Même si ces lectures apparemment sélectives peuvent être rationnelles, Dorst déclare : « Il est logique d’examiner les informations surprenantes plus que les informations sans surprise. » Par conséquent, ajoute-t-il, « vous pouvez voir que les personnes qui ont cette tendance à examiner de manière sélective (peuvent) s’écarter même lorsqu’on leur présente les mêmes preuves, mélangées de la même manière. »

Expérience en ligne illustrant le rôle de l’ambiguïté

Pour aider à montrer que cette habitude existe, Dorst a également mené une expérience en ligne sur l’ambiguïté, avec 250 participants sur la plateforme d’enquête en ligne Prolific. L’objectif était de voir à quel point les opinions des gens pouvaient se polariser en présence d’informations ambiguës.

Les participants recevaient une suite de lettres incomplète, comme on pourrait en trouver dans des mots croisés ou sur la « Roue de la Fortune ». Certaines chaînes de lettres faisaient partie de mots réels, d’autres non. En fonction du type d’informations supplémentaires fournies aux participants, les chaînes de lettres ambiguës et insolubles ont eu un effet fortement polarisant sur la façon dont les gens réagissaient aux informations supplémentaires qu’ils recevaient.

Ce processus à l’œuvre dans l’expérience, dit Dorst, est similaire à ce qui se produit lorsque les gens reçoivent des informations incertaines, dans l’actualité ou dans les études, sur des questions politiques.

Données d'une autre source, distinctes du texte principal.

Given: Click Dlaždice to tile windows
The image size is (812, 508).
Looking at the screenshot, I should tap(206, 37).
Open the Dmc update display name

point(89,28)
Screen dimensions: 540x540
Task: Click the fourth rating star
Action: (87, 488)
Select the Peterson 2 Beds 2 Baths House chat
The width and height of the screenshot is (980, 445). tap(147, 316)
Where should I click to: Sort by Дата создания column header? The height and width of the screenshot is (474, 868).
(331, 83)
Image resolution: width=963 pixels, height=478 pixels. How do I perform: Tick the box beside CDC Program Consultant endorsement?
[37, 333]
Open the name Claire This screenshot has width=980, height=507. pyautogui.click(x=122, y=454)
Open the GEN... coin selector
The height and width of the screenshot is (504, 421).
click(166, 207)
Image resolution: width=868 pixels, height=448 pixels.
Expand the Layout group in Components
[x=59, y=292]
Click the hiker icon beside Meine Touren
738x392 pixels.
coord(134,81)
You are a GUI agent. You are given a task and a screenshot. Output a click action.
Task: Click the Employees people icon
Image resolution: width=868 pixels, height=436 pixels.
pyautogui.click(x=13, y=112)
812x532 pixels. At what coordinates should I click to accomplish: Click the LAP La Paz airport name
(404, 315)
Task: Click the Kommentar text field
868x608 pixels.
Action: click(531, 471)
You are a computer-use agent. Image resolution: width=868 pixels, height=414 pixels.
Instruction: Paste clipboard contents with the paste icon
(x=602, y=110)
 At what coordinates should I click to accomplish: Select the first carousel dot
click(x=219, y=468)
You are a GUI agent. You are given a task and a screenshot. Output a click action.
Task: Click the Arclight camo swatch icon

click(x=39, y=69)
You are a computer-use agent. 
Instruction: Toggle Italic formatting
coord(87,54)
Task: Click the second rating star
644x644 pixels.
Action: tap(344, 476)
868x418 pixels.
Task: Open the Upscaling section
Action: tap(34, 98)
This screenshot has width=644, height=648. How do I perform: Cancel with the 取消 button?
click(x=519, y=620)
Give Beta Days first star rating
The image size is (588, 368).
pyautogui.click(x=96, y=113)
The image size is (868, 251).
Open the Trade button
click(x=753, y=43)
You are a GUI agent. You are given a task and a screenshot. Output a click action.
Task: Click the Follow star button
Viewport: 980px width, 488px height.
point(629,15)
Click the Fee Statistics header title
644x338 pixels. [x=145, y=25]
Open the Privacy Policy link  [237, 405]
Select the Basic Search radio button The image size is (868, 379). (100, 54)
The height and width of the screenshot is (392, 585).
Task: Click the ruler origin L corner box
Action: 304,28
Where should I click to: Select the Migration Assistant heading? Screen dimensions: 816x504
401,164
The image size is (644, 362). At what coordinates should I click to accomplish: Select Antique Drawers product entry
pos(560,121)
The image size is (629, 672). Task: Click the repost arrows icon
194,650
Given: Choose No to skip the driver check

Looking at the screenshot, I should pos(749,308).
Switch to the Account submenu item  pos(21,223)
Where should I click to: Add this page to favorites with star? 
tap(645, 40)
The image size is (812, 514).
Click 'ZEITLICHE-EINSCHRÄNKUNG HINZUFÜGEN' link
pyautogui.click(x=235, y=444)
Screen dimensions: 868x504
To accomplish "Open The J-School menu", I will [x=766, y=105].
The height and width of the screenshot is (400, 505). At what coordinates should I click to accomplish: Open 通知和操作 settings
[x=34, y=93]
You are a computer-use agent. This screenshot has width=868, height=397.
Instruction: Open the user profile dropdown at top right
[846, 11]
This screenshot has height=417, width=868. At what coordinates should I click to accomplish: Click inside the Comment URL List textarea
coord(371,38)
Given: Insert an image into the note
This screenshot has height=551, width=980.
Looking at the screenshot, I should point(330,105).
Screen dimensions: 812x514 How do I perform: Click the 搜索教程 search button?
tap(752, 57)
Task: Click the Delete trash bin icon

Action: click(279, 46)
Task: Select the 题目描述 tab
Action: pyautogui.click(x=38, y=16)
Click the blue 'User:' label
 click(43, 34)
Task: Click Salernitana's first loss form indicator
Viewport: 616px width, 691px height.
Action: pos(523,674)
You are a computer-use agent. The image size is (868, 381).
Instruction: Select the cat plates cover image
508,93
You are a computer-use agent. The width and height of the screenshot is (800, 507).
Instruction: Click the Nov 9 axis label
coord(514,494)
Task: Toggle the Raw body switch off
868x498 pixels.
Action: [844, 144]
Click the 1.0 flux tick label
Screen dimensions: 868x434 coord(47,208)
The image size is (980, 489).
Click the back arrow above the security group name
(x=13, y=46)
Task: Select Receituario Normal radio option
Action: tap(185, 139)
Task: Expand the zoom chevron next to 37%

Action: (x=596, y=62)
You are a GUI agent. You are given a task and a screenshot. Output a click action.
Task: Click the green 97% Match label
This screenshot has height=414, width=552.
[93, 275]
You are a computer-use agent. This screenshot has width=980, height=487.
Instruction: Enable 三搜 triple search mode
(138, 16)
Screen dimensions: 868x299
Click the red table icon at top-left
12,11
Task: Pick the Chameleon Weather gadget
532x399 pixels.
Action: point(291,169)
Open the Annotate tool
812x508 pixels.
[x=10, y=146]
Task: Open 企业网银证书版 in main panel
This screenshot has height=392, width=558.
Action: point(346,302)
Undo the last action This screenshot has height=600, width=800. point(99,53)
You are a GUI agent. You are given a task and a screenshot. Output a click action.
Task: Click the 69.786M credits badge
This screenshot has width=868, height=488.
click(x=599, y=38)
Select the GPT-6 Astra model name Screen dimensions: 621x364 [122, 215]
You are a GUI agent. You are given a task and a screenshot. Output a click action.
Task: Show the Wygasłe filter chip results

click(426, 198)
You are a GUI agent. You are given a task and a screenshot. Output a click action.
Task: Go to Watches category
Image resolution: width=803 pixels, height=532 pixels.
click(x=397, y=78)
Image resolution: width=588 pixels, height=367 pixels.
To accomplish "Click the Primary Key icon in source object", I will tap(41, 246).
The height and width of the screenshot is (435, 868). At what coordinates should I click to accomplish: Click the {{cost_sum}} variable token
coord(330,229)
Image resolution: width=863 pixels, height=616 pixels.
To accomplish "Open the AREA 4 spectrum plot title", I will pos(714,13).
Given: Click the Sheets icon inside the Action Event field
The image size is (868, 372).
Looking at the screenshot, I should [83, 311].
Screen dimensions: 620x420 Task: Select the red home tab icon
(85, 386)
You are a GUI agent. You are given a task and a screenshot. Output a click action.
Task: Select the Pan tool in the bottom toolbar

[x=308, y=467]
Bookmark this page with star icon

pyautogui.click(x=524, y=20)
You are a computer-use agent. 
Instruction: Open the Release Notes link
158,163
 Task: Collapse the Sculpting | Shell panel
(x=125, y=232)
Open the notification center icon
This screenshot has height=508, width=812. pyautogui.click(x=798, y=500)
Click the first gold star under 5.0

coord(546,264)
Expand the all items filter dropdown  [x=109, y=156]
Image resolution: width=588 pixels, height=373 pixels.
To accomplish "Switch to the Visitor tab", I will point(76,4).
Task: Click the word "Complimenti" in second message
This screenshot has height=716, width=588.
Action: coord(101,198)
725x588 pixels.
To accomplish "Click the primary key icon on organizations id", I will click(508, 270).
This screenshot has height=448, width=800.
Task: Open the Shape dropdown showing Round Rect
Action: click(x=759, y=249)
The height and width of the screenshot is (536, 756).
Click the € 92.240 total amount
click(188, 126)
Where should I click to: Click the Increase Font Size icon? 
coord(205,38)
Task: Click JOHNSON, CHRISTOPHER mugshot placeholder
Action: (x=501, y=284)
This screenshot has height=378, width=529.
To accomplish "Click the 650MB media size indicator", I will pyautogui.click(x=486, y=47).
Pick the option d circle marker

« Lorsque vous trouvez une faille, cela vous donne des preuves claires qui sapent l’étude », explique Dorst. Sinon, les gens ont souvent tendance à ne pas être sûrs du contenu qu’ils voient. « Quand vous ne trouvez pas de défaut, cela (peut) vous donner des preuves ambiguës et vous ne savez pas quoi en penser. En conséquence, cela peut conduire à une polarisation prévisible.

Le point le plus important, estime Dorst, est que nous pouvons parvenir à une image plus nuancée et cohérente de la façon dont les différences politiques existent lorsque les gens traitent des informations similaires.

Repenser la rationalité en politique

« Il existe une perception selon laquelle en politique, les cerveaux rationnels s’éteignent et les gens pensent avec leurs tripes », explique Dorst. « Si vous prenez cela au sérieux, vous devriez dire : ‘Je forme mes convictions politiques de la même manière.' »

À moins que vous ne croyiez que vous seul êtes rationnel, et que tout le monde ne l’est pas – bien que Dorst trouve que c’est une vision du monde intenable.

« Une partie de ce que j’essaie de faire est de donner un récit qui ne soit pas soumis à ce genre d’instabilité », explique Dorst. « Il ne faut pas forcément pointer du doigt les autres. C’est un processus beaucoup plus intéressant si l’on pense qu’il y a là aussi quelque chose (de rationnel).»